Problem description:
Copy exactly the run of lines that begins at the line with "Sitemap (151, 1530)" and ends at the final line of the entries.

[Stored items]
======
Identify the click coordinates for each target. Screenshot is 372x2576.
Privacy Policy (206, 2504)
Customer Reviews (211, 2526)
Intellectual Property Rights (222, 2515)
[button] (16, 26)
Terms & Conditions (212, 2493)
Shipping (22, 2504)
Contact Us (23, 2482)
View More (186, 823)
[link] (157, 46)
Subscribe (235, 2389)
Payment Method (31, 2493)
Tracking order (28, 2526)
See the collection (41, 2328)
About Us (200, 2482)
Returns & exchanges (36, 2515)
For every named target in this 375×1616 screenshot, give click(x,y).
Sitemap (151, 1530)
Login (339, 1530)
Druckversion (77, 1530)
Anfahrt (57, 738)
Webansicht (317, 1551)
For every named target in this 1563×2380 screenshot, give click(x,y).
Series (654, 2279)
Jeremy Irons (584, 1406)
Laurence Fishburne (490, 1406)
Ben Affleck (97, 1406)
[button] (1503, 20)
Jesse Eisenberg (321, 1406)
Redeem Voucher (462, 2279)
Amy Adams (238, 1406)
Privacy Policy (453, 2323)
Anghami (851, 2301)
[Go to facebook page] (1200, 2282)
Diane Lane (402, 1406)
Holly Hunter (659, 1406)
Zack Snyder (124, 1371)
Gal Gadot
======
Exercise output:
Sitemap (151, 1530)
Login (339, 1530)
Druckversion (77, 1530)
Anfahrt (57, 738)
Webansicht (317, 1551)
For every named target in this 1563×2380 screenshot, give click(x,y).
Series (654, 2279)
Jeremy Irons (584, 1406)
Laurence Fishburne (490, 1406)
Ben Affleck (97, 1406)
[button] (1503, 20)
Jesse Eisenberg (321, 1406)
Redeem Voucher (462, 2279)
Amy Adams (238, 1406)
Privacy Policy (453, 2323)
Anghami (851, 2301)
[Go to facebook page] (1200, 2282)
Diane Lane (402, 1406)
Holly Hunter (659, 1406)
Zack Snyder (124, 1371)
Gal Gadot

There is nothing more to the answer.